Many call the insurance company to verify the patient coverage, but do you know there are EDI transactional policies to automate your process?
Know about EDI 270 & 271:
As the patient entries for critical treatment, it is necessary to know the eligibility and benefit covered for your patient. Once you are an EDI compliant organization, you are required to submit the electronic transitions to your insurance company.

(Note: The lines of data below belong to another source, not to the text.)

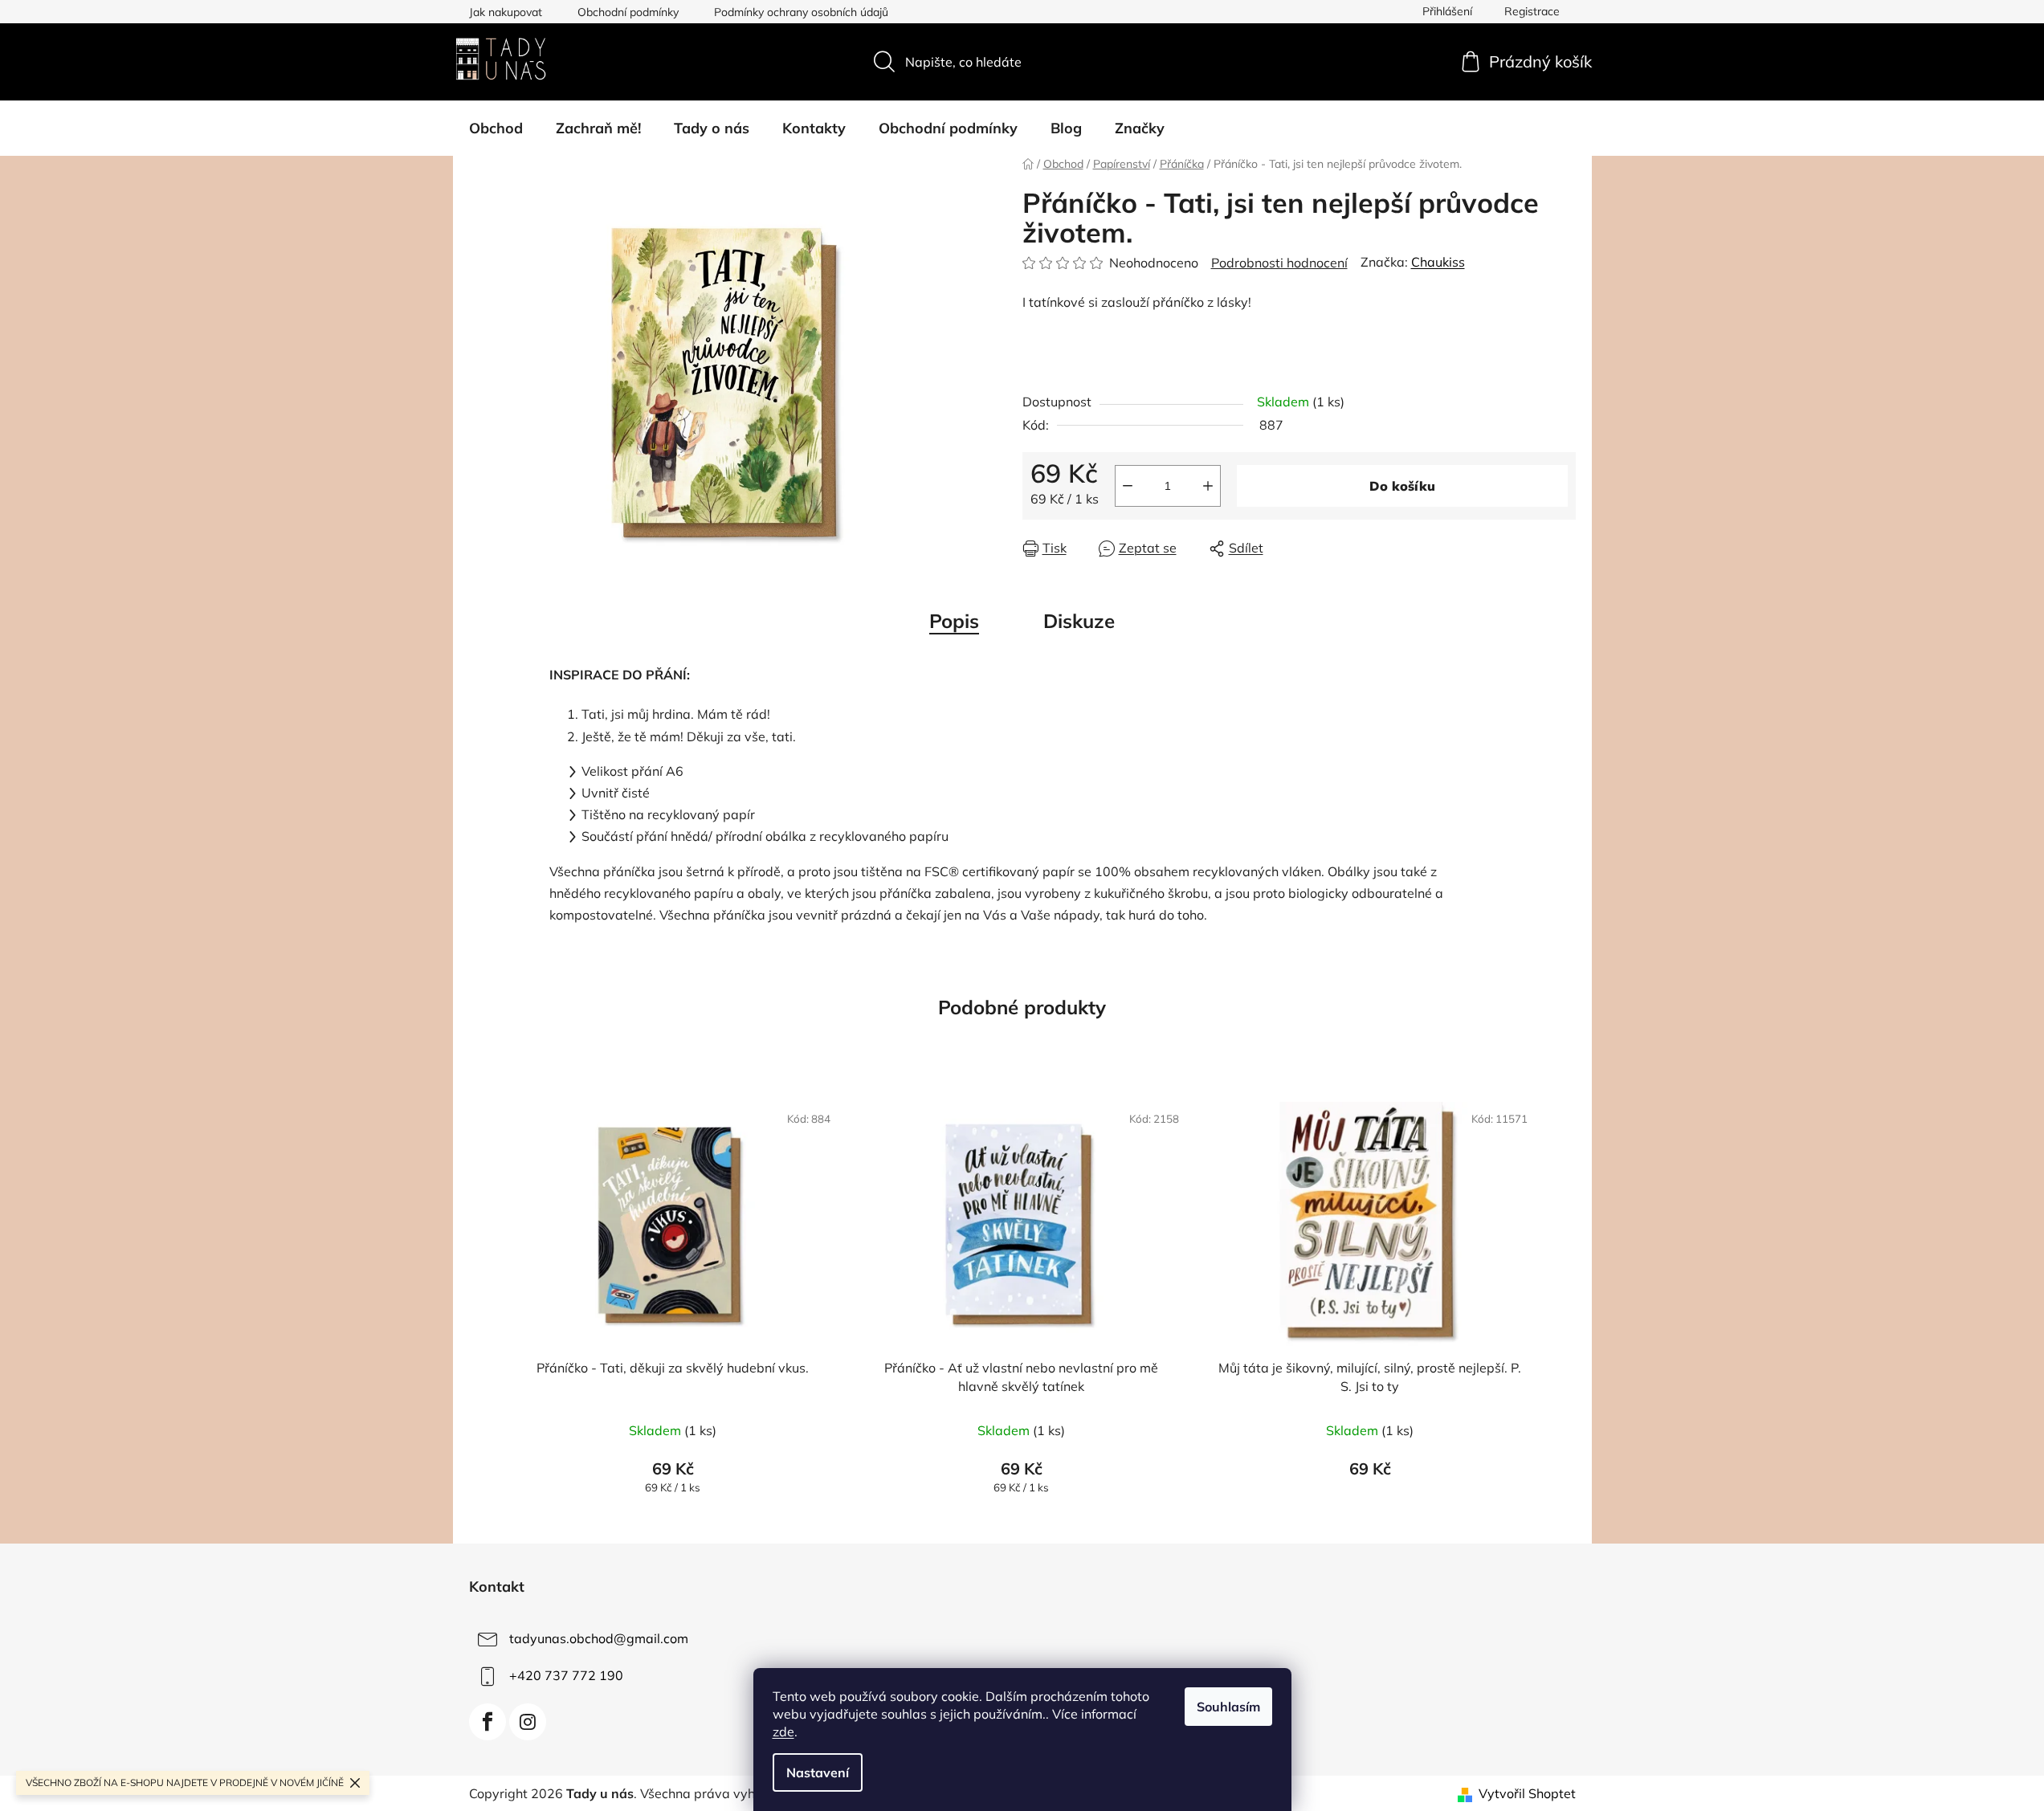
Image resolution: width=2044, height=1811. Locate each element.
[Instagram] (527, 1721)
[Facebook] (487, 1721)
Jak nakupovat (505, 12)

To inquire about the eligibility benefit, EDI 270/271 transaction set is initiated by the health service providers, such as hospitals or medical facilities, to the insurance companies or government agencies. The 270 transaction inquiries about the services covered like policy subscribe, dependents, copay, coinsurance, etc. Used to enquire about a generation or specific information coverages, it includes the details of name of the sender, name of the recipient, details of the plan, description of requested eligibility. EDI 270 is used to enquire about the plans covered whereas the EDI 271 transaction sends the response. The 271 health care eligibility/benefit response transmits the information requested in 270. In contrast to the information requested on phone calls, EDI 271 transaction provides detailed information about the coverage enjoyed by the patients.

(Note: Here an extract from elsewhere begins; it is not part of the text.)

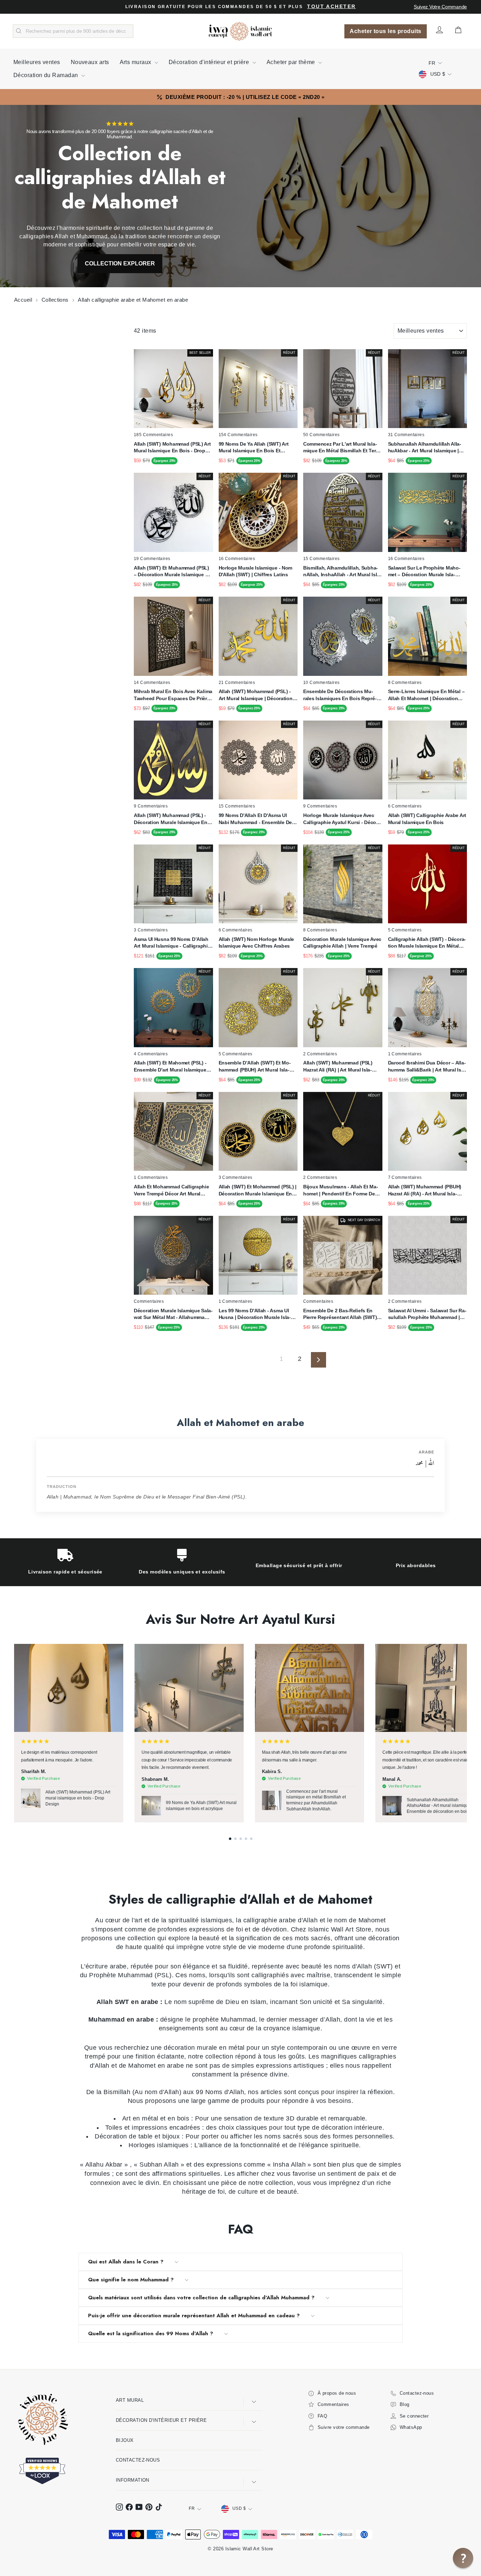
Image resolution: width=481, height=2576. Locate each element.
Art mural (130, 2400)
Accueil (24, 300)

Why use EDI 270/271 transactions?
Information provided using 270/271 transactions is much more than obtained from the traditional methods of phone calls and papers.
EDI 270/271 transactions are fast, it allows you to get information without the patients’ intervention. Reduced paperwork and rework, the service provides are allowed to submit the same inquiry to multiple insurances to different provides. EDI transactions ensure healthcare service providers are HIPAA compliant and for more information on EDI 270/271 transactions and HIPAA-compliant contact us or mail us.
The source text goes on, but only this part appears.